#### [MATERIAL SUPPLIED]

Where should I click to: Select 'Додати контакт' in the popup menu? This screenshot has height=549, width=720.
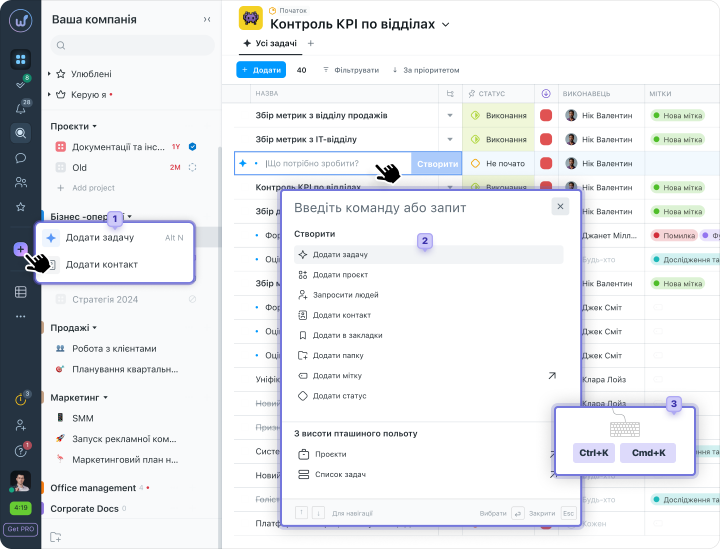(x=101, y=264)
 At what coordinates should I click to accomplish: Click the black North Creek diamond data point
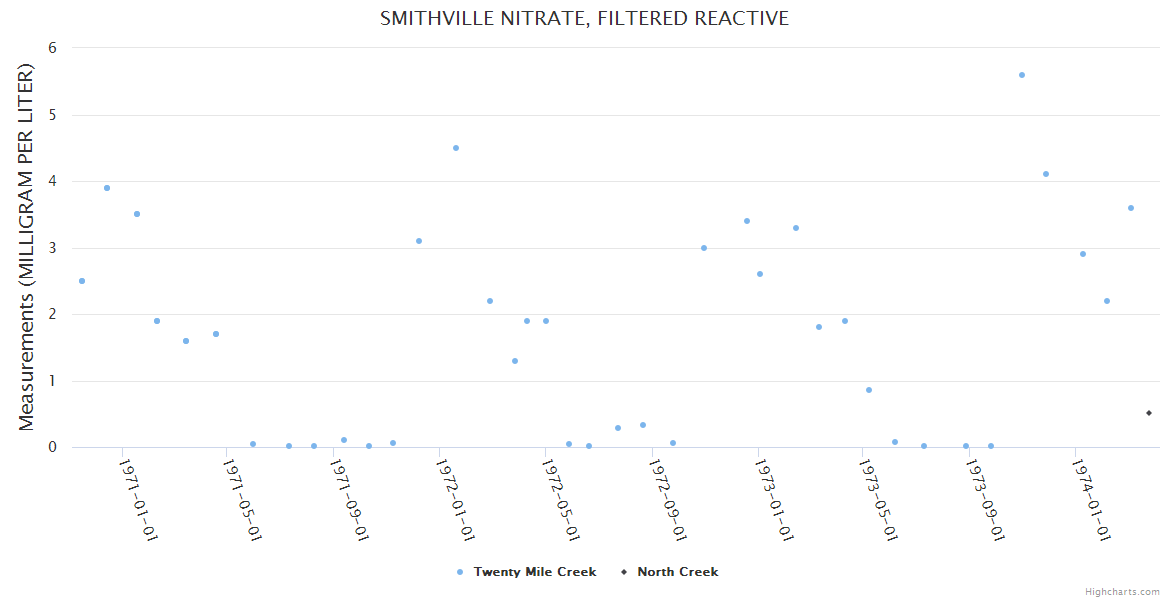(1149, 413)
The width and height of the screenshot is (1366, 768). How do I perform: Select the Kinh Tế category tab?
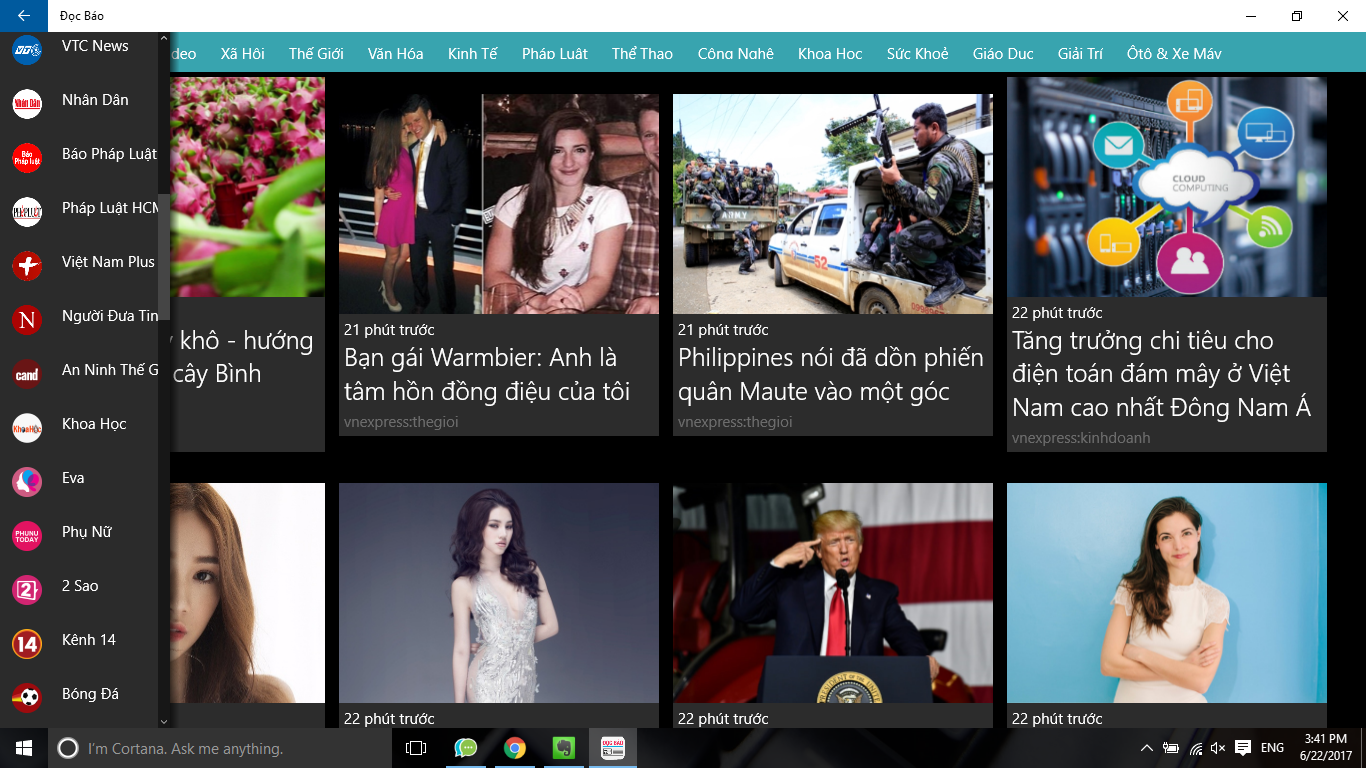point(472,54)
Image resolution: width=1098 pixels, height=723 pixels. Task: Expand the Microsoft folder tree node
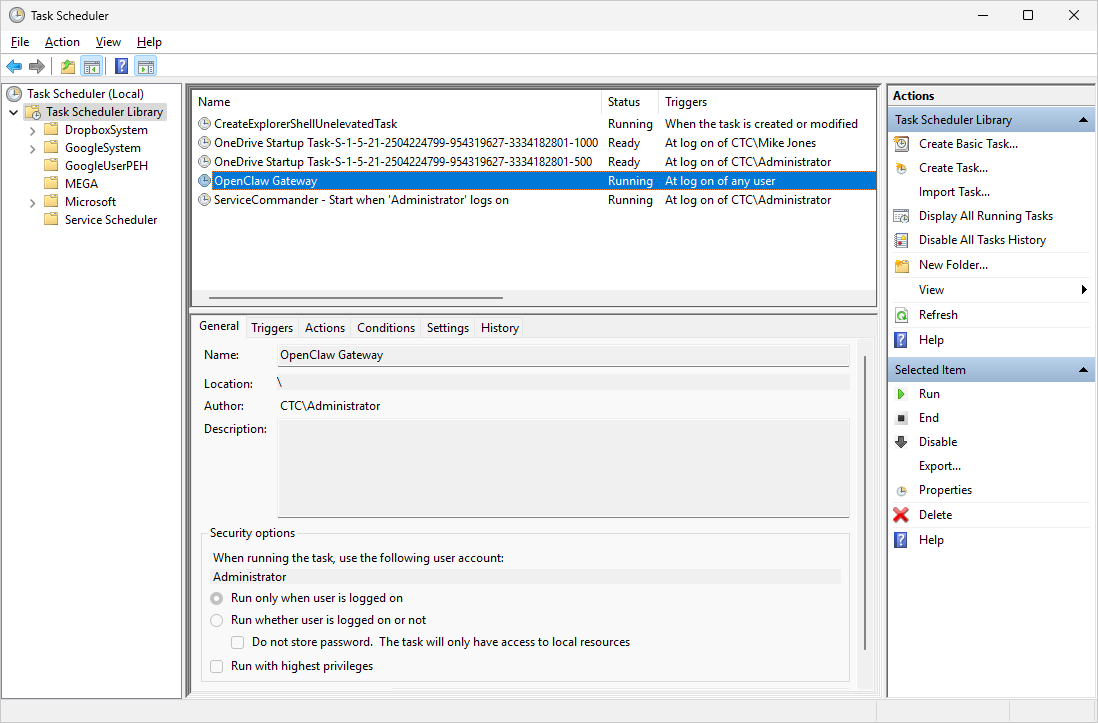point(33,202)
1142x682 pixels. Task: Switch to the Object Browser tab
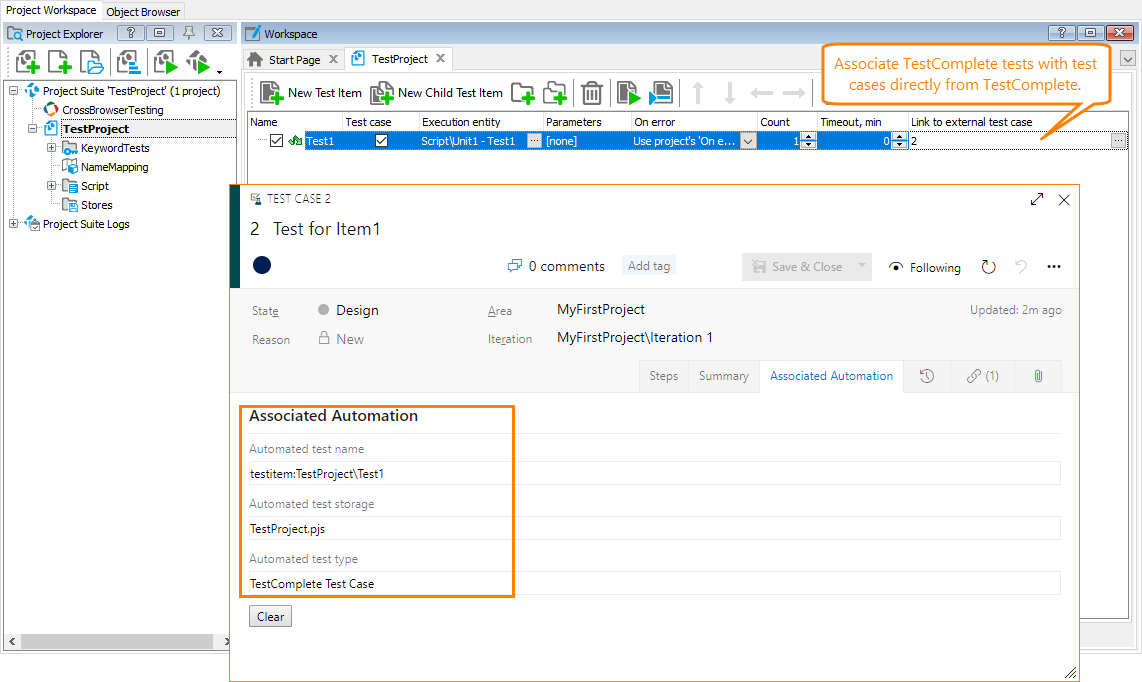click(x=142, y=11)
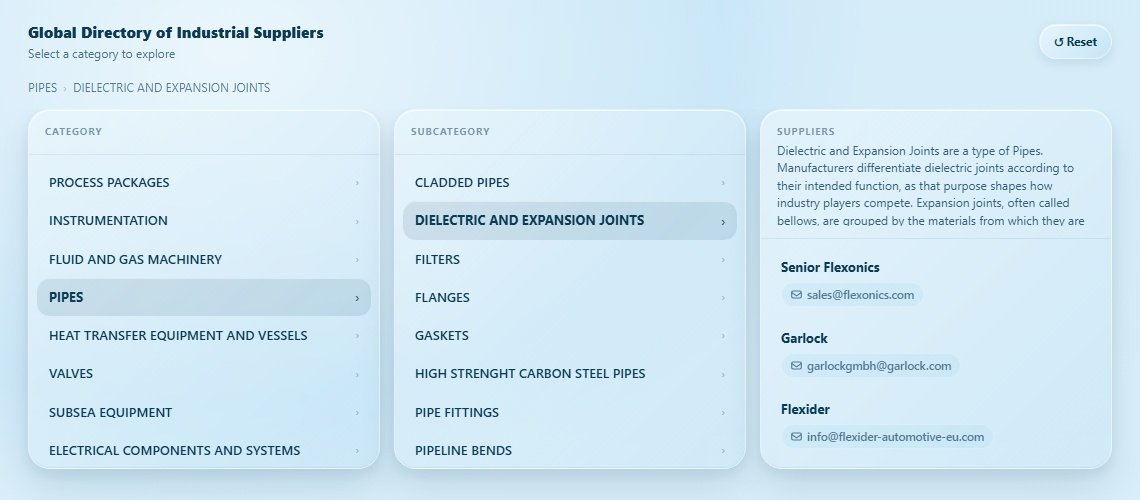Open HEAT TRANSFER EQUIPMENT AND VESSELS
Viewport: 1140px width, 500px height.
(x=178, y=336)
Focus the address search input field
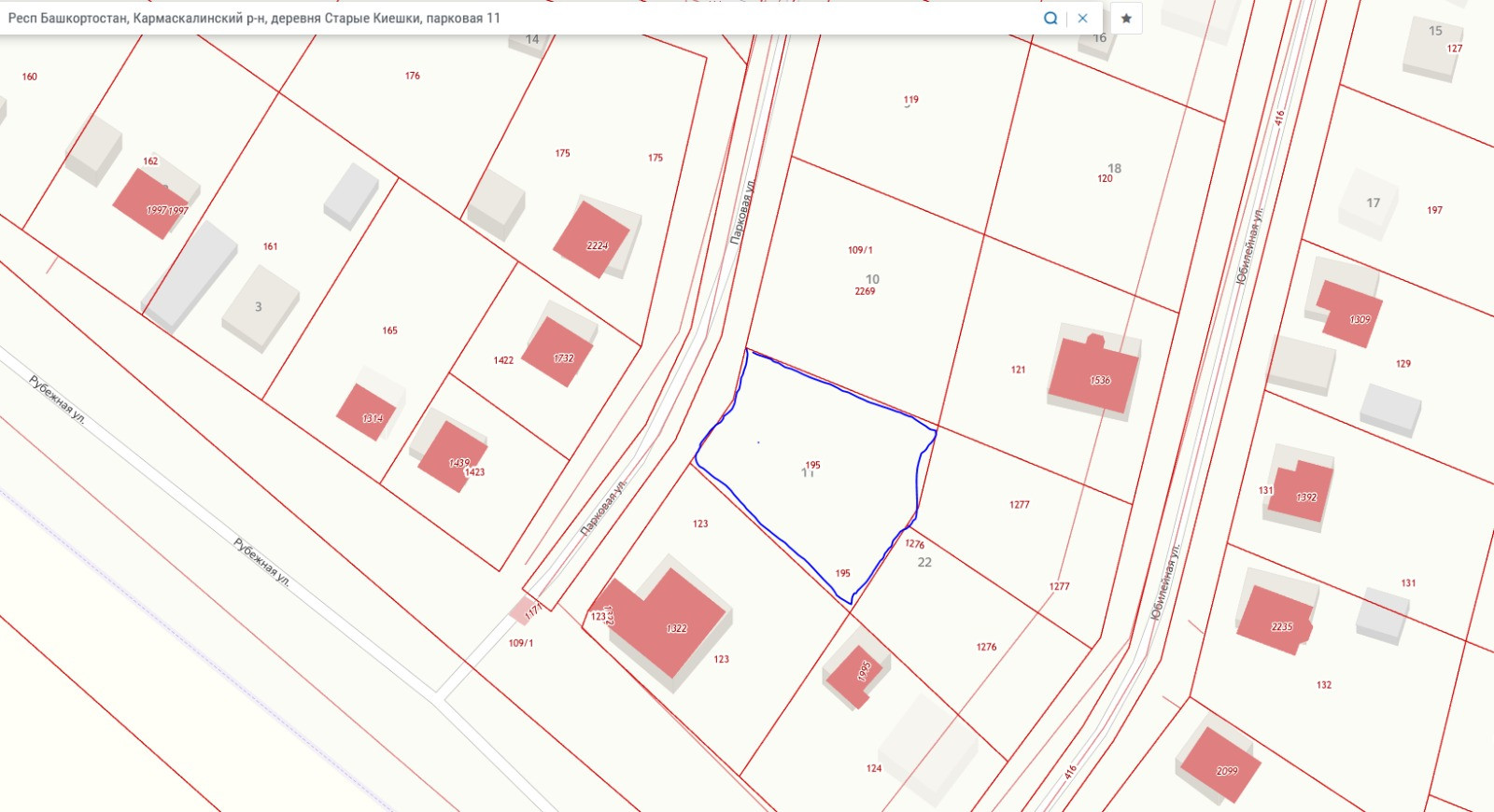Screen dimensions: 1494x812 514,18
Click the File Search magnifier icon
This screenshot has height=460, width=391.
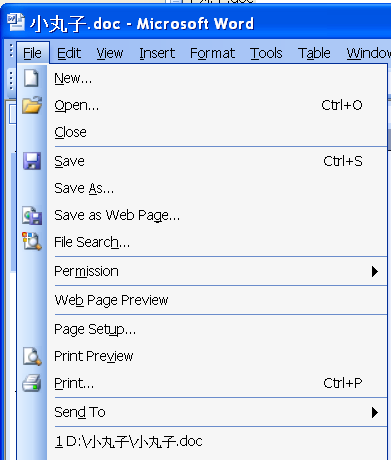32,241
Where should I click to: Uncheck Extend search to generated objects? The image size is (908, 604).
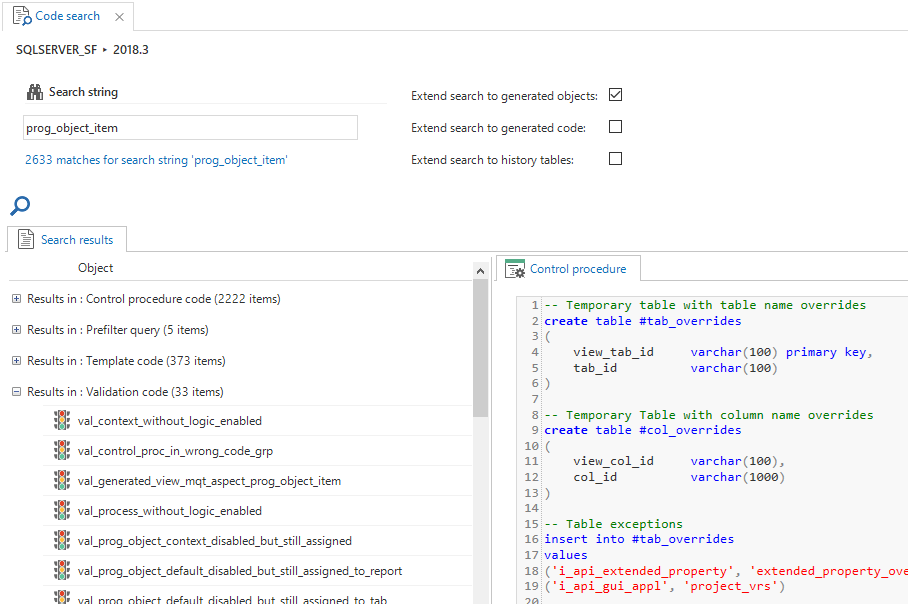(x=616, y=96)
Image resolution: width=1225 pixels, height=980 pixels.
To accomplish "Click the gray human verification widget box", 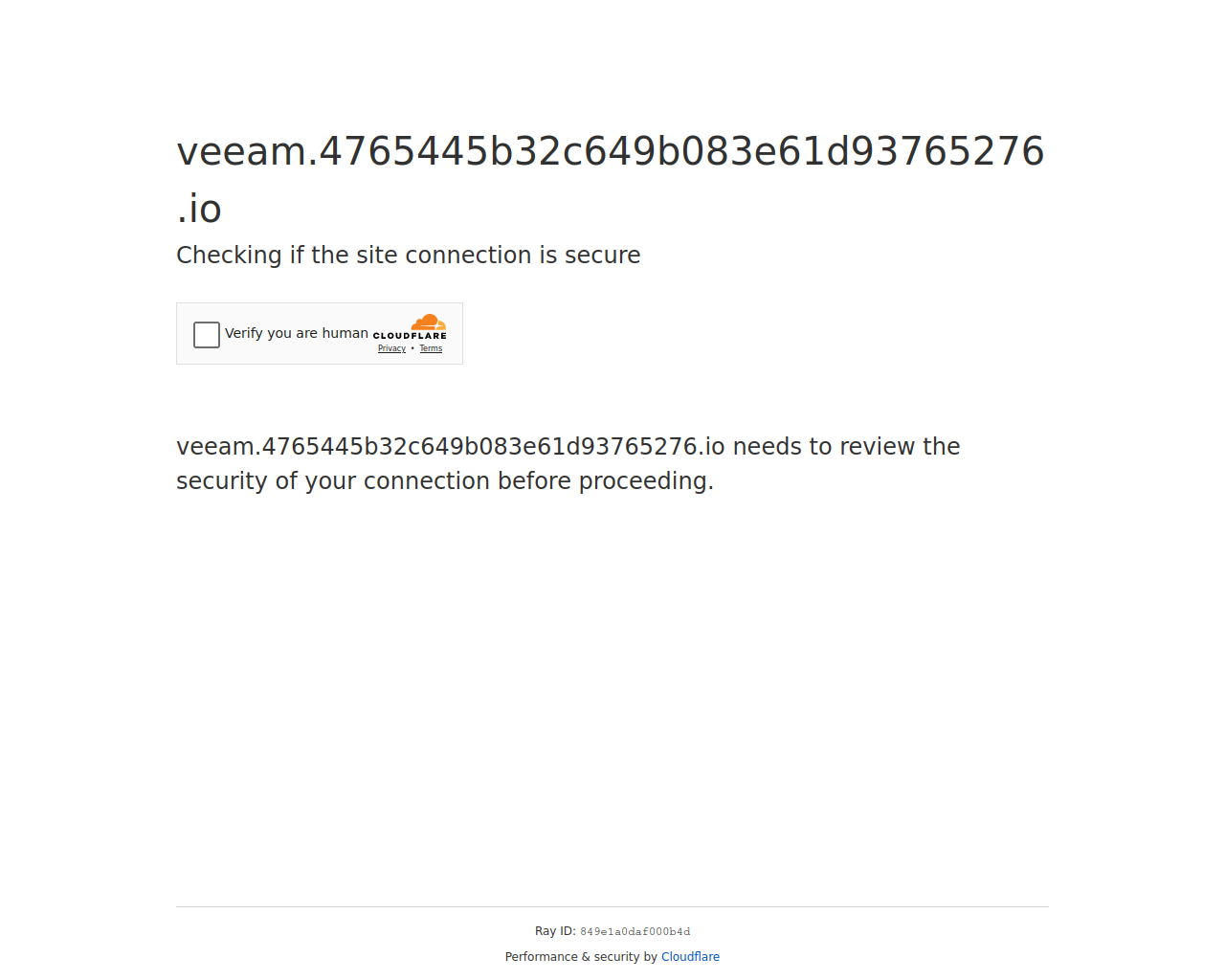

#### [YOUR OBJECTIVE]
Set down all the entries exactly as they appear, but skip any pictures.

#### [ANSWER BELOW]
Where should I click to: Select 'Додати контакт' in the popup menu? This screenshot has height=549, width=720.
(x=101, y=264)
 At what coordinates should I click to accomplish: Click the black North Creek diamond data point
(1149, 413)
The width and height of the screenshot is (1366, 768). How do I perform: Select the Kinh Tế category tab?
point(472,54)
Image resolution: width=1098 pixels, height=723 pixels. Task: Expand the Microsoft folder tree node
point(33,202)
1142x682 pixels. Task: Switch to the Object Browser tab
click(x=142, y=11)
Open HEAT TRANSFER EQUIPMENT AND VESSELS
Viewport: 1140px width, 500px height.
(x=178, y=336)
Focus the address search input field
Screen dimensions: 1494x812 514,18
Click the File Search magnifier icon
This screenshot has height=460, width=391.
32,241
Where should I click to: Uncheck Extend search to generated objects? The image size is (908, 604).
(x=616, y=96)
Image resolution: width=1225 pixels, height=980 pixels.
To accomplish "Click the gray human verification widget box", 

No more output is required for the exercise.